REQUIRED ACTION: Write out, word for word, only the data from its first line to the line containing "あんしんリモデル (82, 2021)".

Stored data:
_ _ _

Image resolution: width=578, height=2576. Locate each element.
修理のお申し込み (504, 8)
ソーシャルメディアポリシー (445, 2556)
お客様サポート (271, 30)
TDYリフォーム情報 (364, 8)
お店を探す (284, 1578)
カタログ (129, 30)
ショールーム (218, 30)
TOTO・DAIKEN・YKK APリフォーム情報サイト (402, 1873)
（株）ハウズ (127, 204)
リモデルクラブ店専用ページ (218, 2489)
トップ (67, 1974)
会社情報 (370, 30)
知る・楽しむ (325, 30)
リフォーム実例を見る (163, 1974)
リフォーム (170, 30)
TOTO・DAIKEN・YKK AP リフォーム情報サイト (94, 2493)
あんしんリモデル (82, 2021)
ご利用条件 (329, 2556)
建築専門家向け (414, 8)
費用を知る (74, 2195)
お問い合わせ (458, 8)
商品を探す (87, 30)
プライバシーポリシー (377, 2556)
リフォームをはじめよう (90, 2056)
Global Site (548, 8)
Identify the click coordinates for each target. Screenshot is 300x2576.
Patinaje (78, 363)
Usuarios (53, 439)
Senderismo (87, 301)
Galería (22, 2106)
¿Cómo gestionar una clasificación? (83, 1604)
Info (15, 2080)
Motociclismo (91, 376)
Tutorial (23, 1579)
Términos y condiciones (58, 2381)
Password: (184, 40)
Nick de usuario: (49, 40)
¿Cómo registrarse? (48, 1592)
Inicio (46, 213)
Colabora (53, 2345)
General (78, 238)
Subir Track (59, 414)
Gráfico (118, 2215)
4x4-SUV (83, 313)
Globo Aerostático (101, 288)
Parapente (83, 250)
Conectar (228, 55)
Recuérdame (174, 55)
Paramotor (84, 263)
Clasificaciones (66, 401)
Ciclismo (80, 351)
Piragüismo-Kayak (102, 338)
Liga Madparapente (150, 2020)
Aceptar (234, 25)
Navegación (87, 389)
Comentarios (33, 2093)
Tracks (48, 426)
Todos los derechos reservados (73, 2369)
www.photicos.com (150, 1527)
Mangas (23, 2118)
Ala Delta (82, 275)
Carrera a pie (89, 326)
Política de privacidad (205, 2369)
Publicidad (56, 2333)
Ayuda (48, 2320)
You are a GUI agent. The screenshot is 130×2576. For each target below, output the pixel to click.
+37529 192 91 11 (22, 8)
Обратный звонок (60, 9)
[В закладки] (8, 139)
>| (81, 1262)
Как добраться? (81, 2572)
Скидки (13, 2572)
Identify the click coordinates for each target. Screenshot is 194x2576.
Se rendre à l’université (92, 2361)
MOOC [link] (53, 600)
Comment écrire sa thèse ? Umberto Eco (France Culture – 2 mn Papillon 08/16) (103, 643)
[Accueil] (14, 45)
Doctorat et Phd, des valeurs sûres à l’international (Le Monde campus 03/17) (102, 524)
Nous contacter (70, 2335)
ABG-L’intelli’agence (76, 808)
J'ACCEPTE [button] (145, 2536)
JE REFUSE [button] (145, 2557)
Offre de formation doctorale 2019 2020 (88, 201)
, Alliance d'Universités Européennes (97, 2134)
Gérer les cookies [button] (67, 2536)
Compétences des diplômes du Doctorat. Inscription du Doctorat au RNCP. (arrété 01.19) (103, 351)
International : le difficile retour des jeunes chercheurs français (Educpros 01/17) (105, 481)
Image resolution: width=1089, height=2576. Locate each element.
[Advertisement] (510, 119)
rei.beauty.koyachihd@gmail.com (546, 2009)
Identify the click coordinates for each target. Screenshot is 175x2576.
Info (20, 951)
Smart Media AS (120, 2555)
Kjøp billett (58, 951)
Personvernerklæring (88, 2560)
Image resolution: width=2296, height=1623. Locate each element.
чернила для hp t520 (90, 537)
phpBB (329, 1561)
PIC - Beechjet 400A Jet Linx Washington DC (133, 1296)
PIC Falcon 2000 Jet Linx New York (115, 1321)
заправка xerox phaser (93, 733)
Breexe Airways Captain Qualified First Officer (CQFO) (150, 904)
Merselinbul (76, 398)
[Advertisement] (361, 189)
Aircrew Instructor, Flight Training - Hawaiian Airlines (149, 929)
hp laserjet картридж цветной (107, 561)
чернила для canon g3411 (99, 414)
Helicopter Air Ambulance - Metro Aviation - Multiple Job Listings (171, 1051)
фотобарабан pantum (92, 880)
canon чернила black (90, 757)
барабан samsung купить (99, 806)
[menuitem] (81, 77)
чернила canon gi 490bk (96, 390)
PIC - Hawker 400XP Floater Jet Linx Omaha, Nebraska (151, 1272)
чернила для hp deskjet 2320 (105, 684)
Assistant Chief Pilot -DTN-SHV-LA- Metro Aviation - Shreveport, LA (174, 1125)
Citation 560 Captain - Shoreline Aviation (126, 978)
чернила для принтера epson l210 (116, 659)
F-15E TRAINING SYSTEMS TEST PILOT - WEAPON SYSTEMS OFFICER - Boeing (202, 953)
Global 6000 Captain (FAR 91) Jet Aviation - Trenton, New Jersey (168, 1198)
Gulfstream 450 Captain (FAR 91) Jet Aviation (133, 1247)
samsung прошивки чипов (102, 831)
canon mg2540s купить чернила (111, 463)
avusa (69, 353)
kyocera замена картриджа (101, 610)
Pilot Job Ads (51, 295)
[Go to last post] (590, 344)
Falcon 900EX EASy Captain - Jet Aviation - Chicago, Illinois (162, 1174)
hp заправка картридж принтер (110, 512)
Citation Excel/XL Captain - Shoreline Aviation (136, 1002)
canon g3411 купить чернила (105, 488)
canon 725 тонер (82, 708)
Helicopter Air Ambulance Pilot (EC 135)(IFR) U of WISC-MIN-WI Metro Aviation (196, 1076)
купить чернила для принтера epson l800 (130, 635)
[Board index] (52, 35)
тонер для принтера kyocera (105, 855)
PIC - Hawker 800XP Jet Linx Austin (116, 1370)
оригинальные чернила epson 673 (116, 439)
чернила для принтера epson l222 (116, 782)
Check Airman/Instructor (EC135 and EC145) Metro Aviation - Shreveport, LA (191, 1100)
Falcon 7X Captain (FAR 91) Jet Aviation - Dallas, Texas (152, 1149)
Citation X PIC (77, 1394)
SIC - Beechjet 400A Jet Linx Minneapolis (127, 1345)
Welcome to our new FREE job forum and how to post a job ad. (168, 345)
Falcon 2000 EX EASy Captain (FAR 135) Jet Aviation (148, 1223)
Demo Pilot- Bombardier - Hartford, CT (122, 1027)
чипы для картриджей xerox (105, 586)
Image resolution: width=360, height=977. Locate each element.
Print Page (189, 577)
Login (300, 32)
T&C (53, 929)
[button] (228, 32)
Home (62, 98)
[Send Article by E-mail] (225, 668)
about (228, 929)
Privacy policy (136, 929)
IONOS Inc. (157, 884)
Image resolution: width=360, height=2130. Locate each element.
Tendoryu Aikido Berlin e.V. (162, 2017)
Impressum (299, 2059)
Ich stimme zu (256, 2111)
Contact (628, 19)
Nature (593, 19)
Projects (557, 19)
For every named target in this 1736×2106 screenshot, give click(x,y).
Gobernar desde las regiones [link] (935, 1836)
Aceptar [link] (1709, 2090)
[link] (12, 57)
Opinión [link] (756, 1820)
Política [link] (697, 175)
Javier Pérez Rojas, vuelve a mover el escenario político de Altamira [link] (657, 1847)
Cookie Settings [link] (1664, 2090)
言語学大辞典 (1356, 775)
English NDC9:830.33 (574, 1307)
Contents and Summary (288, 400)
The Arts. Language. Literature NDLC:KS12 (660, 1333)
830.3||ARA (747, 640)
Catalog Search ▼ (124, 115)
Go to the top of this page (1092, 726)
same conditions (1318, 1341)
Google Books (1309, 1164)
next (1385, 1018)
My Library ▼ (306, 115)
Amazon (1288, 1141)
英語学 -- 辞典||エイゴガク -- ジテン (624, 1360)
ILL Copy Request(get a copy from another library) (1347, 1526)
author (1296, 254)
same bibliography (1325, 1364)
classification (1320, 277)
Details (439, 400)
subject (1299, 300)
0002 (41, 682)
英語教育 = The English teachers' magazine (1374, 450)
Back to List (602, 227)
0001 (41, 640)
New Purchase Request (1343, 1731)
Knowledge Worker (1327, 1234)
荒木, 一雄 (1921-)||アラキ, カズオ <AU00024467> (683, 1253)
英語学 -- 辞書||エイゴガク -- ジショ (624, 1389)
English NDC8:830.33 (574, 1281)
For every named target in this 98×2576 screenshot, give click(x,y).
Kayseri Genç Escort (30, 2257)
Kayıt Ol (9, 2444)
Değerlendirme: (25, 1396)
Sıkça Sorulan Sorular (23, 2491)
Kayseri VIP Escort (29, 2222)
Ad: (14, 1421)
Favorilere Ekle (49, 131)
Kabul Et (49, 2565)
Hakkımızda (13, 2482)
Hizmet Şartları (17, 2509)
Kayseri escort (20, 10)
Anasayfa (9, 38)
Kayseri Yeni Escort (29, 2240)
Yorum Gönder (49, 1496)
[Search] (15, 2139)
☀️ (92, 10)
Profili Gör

_ _ _

RESPONSE BELOW:
Image resolution: width=578, height=2576. Locate each element.
修理のお申し込み (504, 8)
ソーシャルメディアポリシー (445, 2556)
お客様サポート (271, 30)
TDYリフォーム情報 (364, 8)
お店を探す (284, 1578)
カタログ (129, 30)
ショールーム (218, 30)
TOTO・DAIKEN・YKK APリフォーム情報サイト (402, 1873)
（株）ハウズ (127, 204)
リモデルクラブ店専用ページ (218, 2489)
トップ (67, 1974)
会社情報 (370, 30)
知る・楽しむ (325, 30)
リフォーム実例を見る (163, 1974)
リフォーム (170, 30)
TOTO・DAIKEN・YKK AP リフォーム情報サイト (94, 2493)
あんしんリモデル (82, 2021)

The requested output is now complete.